In your role as a financial advisor, what’s your passion: working with clients, or handling the daily responsibilities that come with running a business? Although some advisors say they enjoy their business management duties, most would rather not cut into time with clients to address a human resources issue, answer questions from marketing support personnel or confront a technology glitch.

And as a firm grows, the advisor/owner’s business management responsibilities only increase, diverting more of his or her time away from meeting with clients. For example, someone has to:

  • Create the annual business plan and review progress on it throughout the year

  • Monitor the profit and loss statement

  • Benchmark financials against similar-sized practices and assess the competitiveness of the firm’s fee structure

  • Ensure that job descriptions and the employee handbook are up to date

  • Pursue training opportunities for staff and advisors

  • Set up a process for employee performance reviews and ensure that they’re completed

  • Document and update core operational processes

  • Stay abreast of changes in technology and conduct due diligence on developments applicable to the firm

  • Oversee the firm’s regulatory compliance efforts

  • Document and monitor the firm’s client classification criteria and service matrix

  • Create, update and implement the firm’s marketing calendar

  • Assess client satisfaction

  • Track the consistency and effectiveness of business development activity among producers

  • Ensure that the firm is protected from risks, including disaster recovery and succession planning

  • Maintain the office space and relationships with vendors

  • Conduct meaningful staff meetings for employees

  • Nurture a positive culture that supports the vision of the firm

Although this certainly isn’t a comprehensive list, these are the types of tasks that prompt firms to get serious about creating dedicated management positions. What’s clear is that, even in the best, most efficient organizations, advisors have an ongoing responsibility to continuously improve and drive change within the firm—and that change is happening at an ever-increasing pace.

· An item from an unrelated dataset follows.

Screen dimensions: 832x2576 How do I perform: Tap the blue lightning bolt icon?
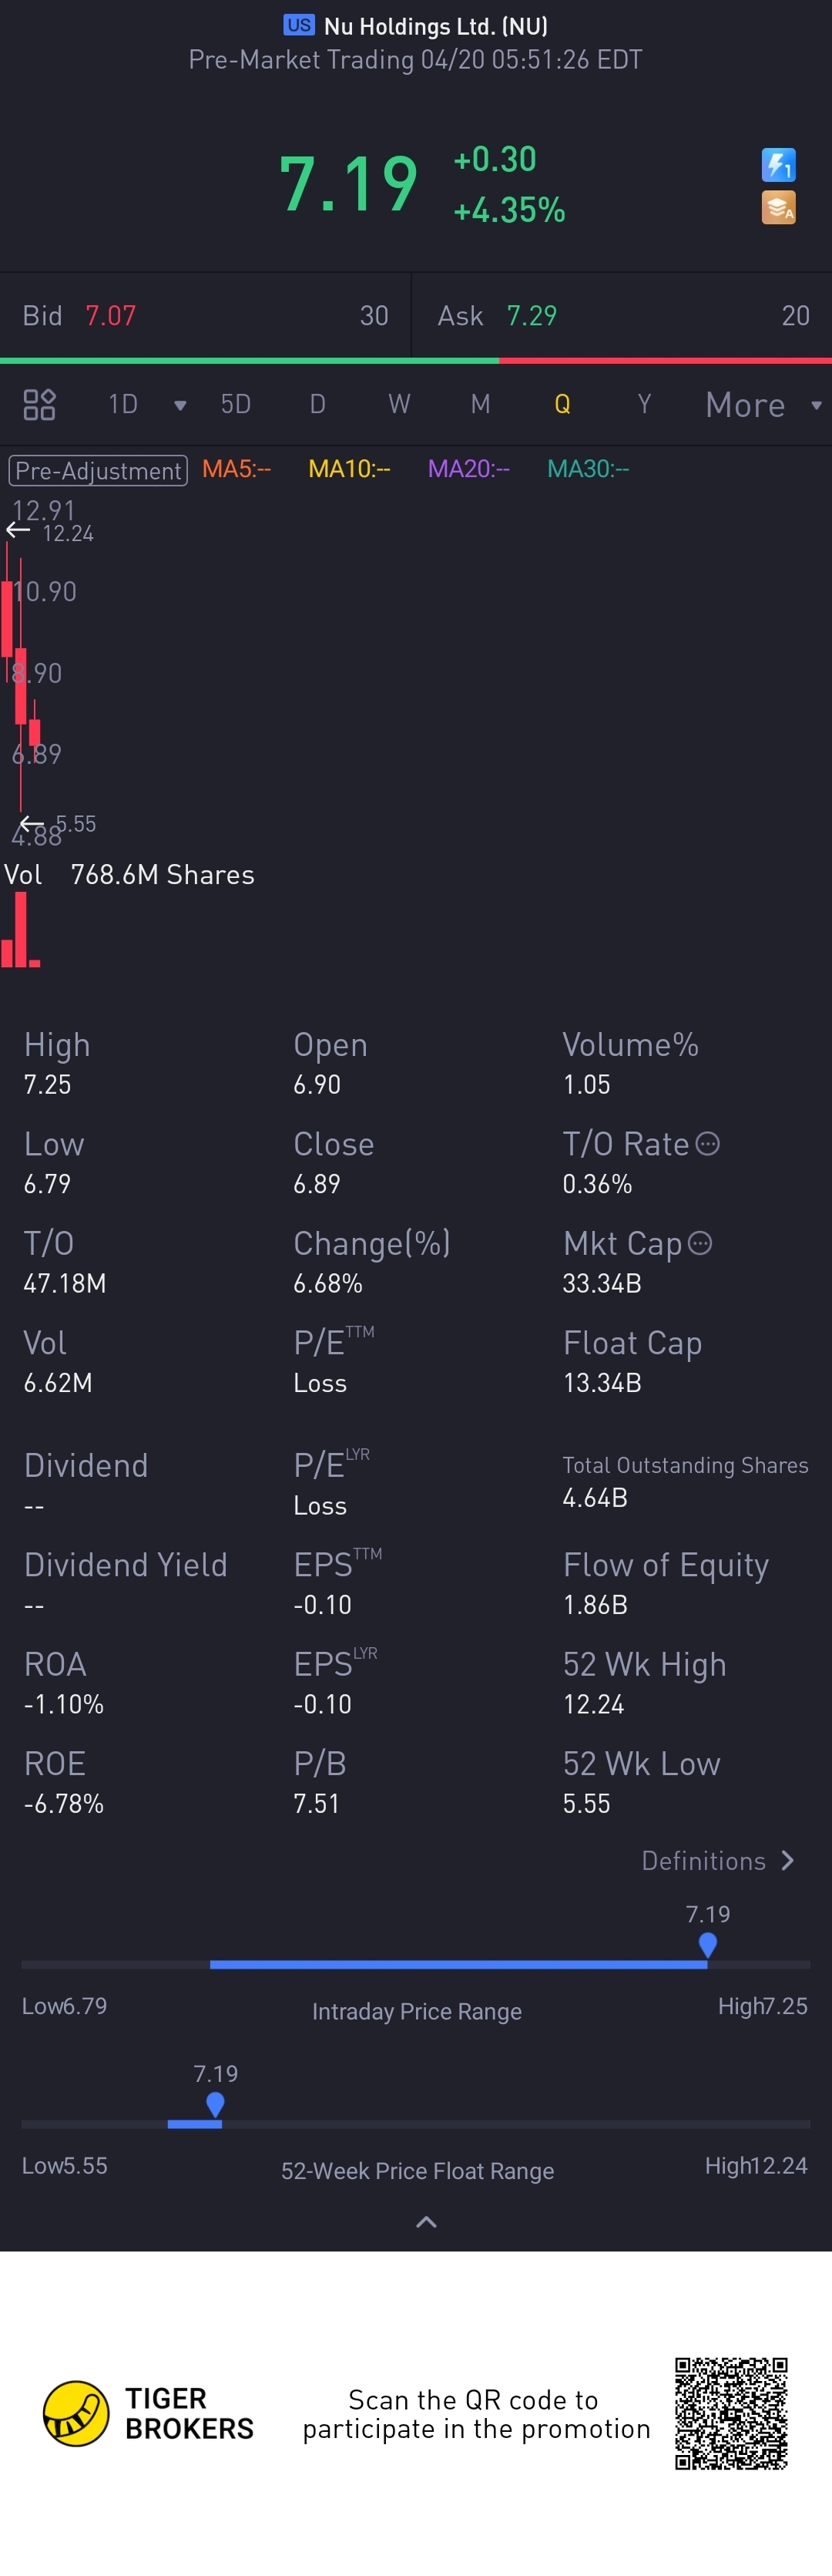778,165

A Growing Need. Of course, a firm with one advisor and one support person is in a much different position than an ensemble with 10 or 20 advisors and 20 or 30 staff members. In smaller firms, these business management tasks may not be as formal, and the advisor personally handles most or all of them as the need arises. As multiadvisor firms and ensembles become more common, however, we expect to see a greater emphasis on management positions in financial advisory businesses. It won’t be an overnight shift—solo organizations still make up about half of the industry—but even some larger single-advisor firms are starting to see the value of hiring a dedicated business manager.